Motorista de ônibus atacado com líquido corrosivo pela ex em Araraquara (SP) recebe alta: entenda o crime e a busca pela suspeita

Márcio Dadério, de 50 anos, motorista atacado com líquido corrosivo em Araraquara, recebe alta hospitalar, enquanto a ex-parceira suspeita do crime é procurada.

Um motorista de ônibus que foi brutalmente atacado com um líquido corrosivo pela ex-parceira em Araraquara, interior de São Paulo, recebeu alta hospitalar. O incidente, que chocou a população local, ocorreu na manhã da última sexta-feira (23), deixando a vítima com queimaduras significativas.

A recuperação do motorista, identificado como Márcio Dadério, de 50 anos, é um alívio, mas o caso ainda mobiliza as autoridades. A mulher suspeita do ataque segue foragida e está sendo ativamente procurada pela Polícia Civil.

O episódio levanta discussões sobre a violência em relacionamentos e a segurança no ambiente de trabalho. A investigação continua para identificar a substância exata utilizada e capturar a responsável, conforme informações divulgadas pelo g1.

Detalhes do Ataque e a Recuperação da Vítima

O ataque aconteceu por volta das 8h30, em um ponto de ônibus no Centro de Araraquara. Imagens de câmeras de segurança registraram o momento em que a mulher, vestindo uma blusa vermelha, aproveitou a movimentação para entrar no veículo.

Segundos após a agressão, ela desceu do ônibus e fugiu pela Avenida Padre Francisco Salles Colturato, conhecida como Avenida 36. O motorista Márcio Dadério foi atingido nos olhos, braços, pernas e tórax, sofrendo queimaduras que, segundo o tenente dos bombeiros Fernando de Camargo, “já eram perceptíveis, já tinham bolhas estouradas, vermelhidão no local, provavelmente uma queimadura de segundo grau”.

Prontamente socorrido, Márcio foi levado para a Santa Casa da cidade, onde recebeu atendimento médico. A substância utilizada ainda não foi oficialmente identificada, embora o boletim de ocorrência aponte para um “líquido ácido”. O laudo pericial será crucial para confirmar a natureza do líquido corrosivo.

Investigação Policial e a Busca pela Suspeita

A Polícia Civil de Araraquara classificou o caso como lesão corporal e iniciou uma investigação detalhada. A perícia foi acionada e encontrou vestígios da substância dentro do ônibus, além de um copo que teria sido usado no crime, o que pode ser uma prova importante.
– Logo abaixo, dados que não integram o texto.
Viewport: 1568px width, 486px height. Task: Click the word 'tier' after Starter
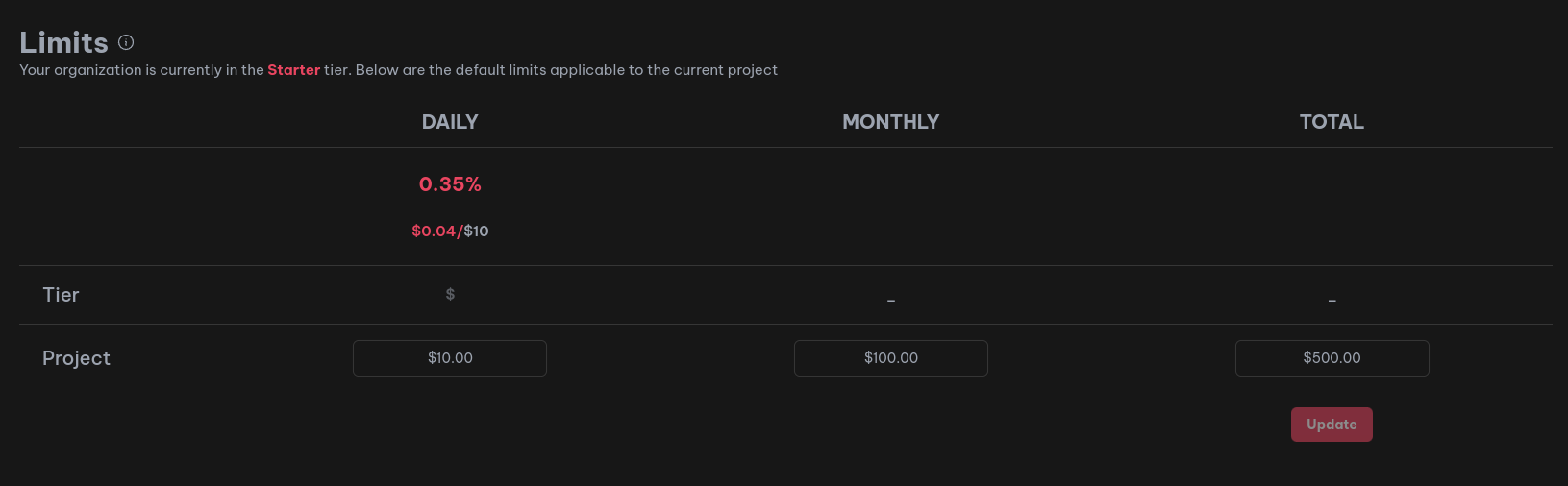point(336,70)

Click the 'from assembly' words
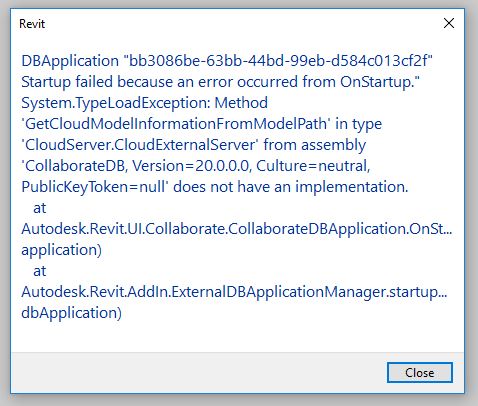pos(315,145)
A ex-parceira de Márcio é a principal suspeita e está sendo procurada. As imagens das câmeras de segurança são fundamentais para a identificação e localização da mulher, que fugiu logo após o ataque.

O mecânico Jeferson Lobo, que trabalha em frente ao ponto de ônibus onde ocorreu o crime, relatou ter prestado os primeiros socorros à vítima. “Disse que [ela] estava já ameaçando ele bastante. Jogamos água corrente e ele falou que ela jogou soda cáustica no rosto dele”, afirmou Lobo, ressaltando a gravidade da situação e as ameaças prévias.

Ameaças Anteriores e o Contexto da Violência

Antes do ataque, Márcio Dadério já havia relatado estar sofrendo ameaças por parte de sua ex-companheira. Essa informação, corroborada pelo depoimento do mecânico, sugere um histórico de conflito que culminou na violenta agressão com líquido corrosivo.

Casos de violência em relacionamentos, especialmente quando envolvem ameaças e agressões físicas ou químicas, ressaltam a importância de buscar ajuda e denunciar. A polícia continua empenhada em solucionar o caso e garantir a justiça para o motorista atacado.

A comunidade de Araraquara acompanha o desdobramento da investigação, esperando que a responsável seja capturada e que a segurança seja reforçada para evitar que crimes semelhantes aconteçam novamente.